Selection:
-- begin --

You can now use your cluster with:

kubectl cluster-info --context kind-kind

Have a nice day! 👋

Install Kueue:

$ kubectl apply --server-side -f https://github.com/kubernetes-sigs/kueue/releases/download/v0.8.0/manifests.yaml
namespace/kueue-system serverside-applied
...
...

Install latest release candidate of KubeRay:

$ helm install kuberay-operator kuberay/kuberay-operator --version 1.2.0-rc.0
NAME: kuberay-operator
LAST DEPLOYED: Thu Aug 22 16:03:11 2024
NAMESPACE: default
STATUS: deployed
REVISION: 1
TEST SUITE: None

Deploy Kueue resources:

$ kubectl apply -f kueue-resources.yaml
resourceflavor.kueue.x-k8s.io/default-flavor created
clusterqueue.kueue.x-k8s.io/cluster-queue created
localqueue.kueue.x-k8s.io/local-queue created

Create a RayJob with a reference to the local queue:

$ cat rayjob.yaml
apiVersion: ray.io/v1
kind: RayJob
metadata:
  name: image-resize
  labels:
    kueue.x-k8s.io/queue-name: local-queue
spec:
  backoffLimit: 2
  shutdownAfterJobFinishes: true
  entrypoint: python ray-operator/config/samples/ray-data-image-resize/ray_data_image_resize.py
  runtimeEnvYAML: |
    pip:
      - torch
      - torchvision
      - numpy
      - google-cloud-storage
    working_dir: "https://github.com/ray-project/kuberay/archive/master.zip"
    env_vars:
      BUCKET_NAME: ray-images
      BUCKET_PREFIX: images
  # rayClusterSpec specifies the RayCluster instance to be created by the RayJob controller.
  rayClusterSpec:
    rayVersion: '2.34.0'
    headGroupSpec:
      rayStartParams: {}
      # Pod template
      template:
        spec:
          containers:
            - name: ray-head
              image: rayproject/ray:2.34.0
              ports:
                - containerPort: 6379
                  name: gcs-server
                - containerPort: 8265 # Ray dashboard
                  name: dashboard
                - containerPort: 10001
                  name: client
              resources:
                limits:
                  cpu: "2"
                  memory: "4Gi"
                requests:
                  cpu: "2"
                  memory: "4Gi"
    workerGroupSpecs:
      - replicas: 4
        minReplicas: 1
        maxReplicas: 5
        groupName: small-group
        rayStartParams: {}
        # Pod template
        template:
          spec:
            containers:
              - name: ray-worker
                image: rayproject/ray:2.34.0
                resources:
                  limits:
                    cpu: "2"

-- end --

Stored data:
-- begin --

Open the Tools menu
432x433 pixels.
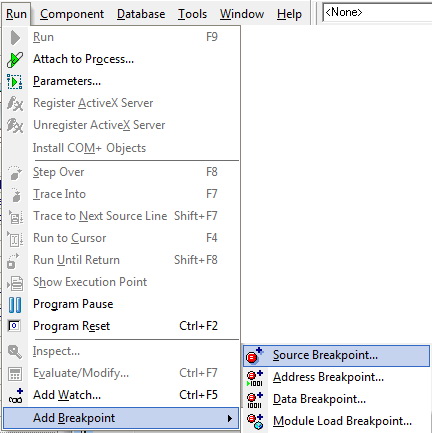click(x=192, y=14)
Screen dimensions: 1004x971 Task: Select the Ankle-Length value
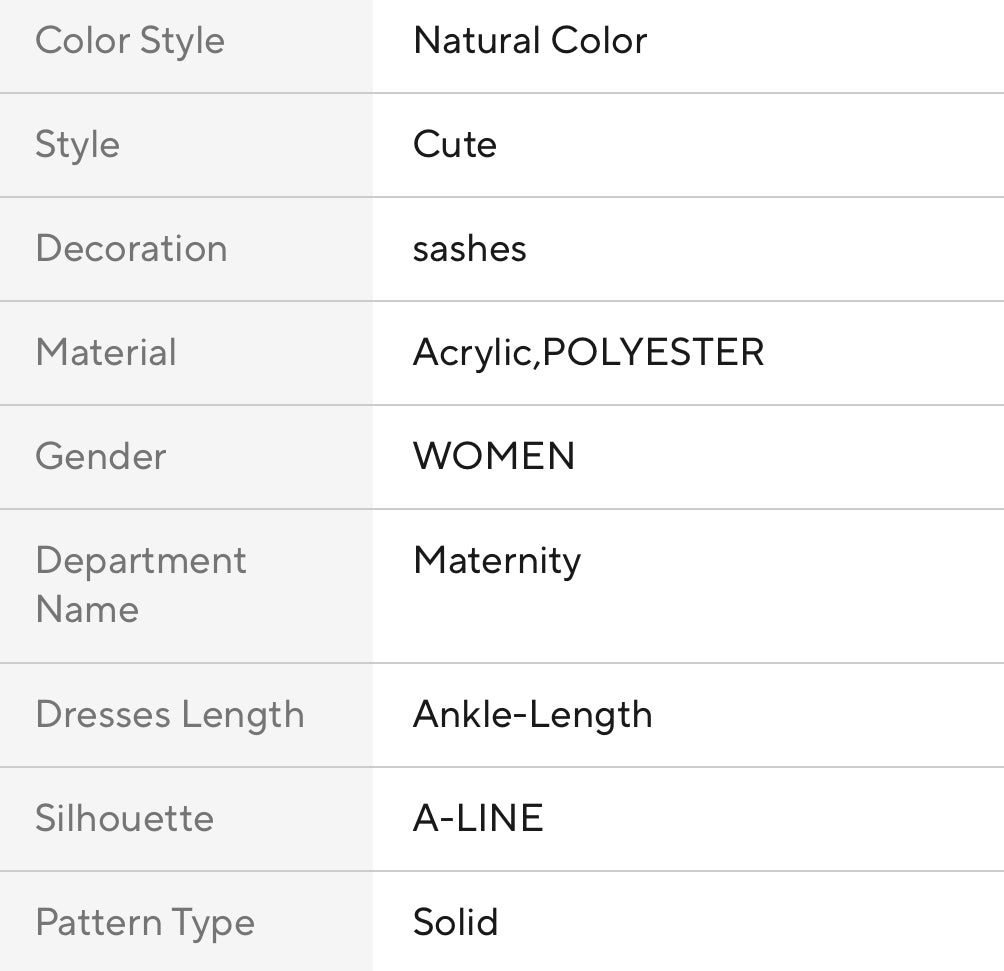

-- end --

Continue the Kueue and KubeRay walkthrough from the line after its last one. The data stands apart from the walkthrough on queuing a RayJob with Kueue.

The result:
                    memory: "4Gi"
                  requests:
                    cpu: "2"
                    memory: "4Gi"
$ kubectl apply -f rayjob.yaml
rayjob.ray.io/image-resize created

Note the RayJob sets a new field introduced in v1.2.0 spec.backoffLimit. In this example it is set to 2. However, Kueue is defaulting the field to 0:

$ kubectl get rayjob image-resize -o yaml
apiVersion: ray.io/v1
kind: RayJob
metadata:
  ...
  labels:
    kueue.x-k8s.io/queue-name: local-queue
  name: image-resize
  ...
spec:
  backoffLimit: 0
  entrypoint: python ray-operator/config/samples/ray-data-image-resize/ray_data_image_resize.py
  rayClusterSpec:
  ...

What you expected to happen:

I believe we saw similar behavior while transition KubeRay v0.6.0 to v1.0.0, but I thought it was specific to the v1apha1 -> v1 upgrade when we deleted fields in v1alpha1.

I would not expect Kueue to drop new fields introduced in v1 APIs of KubeRay.

How to reproduce it (as minimally and precisely as possible):

See steps above.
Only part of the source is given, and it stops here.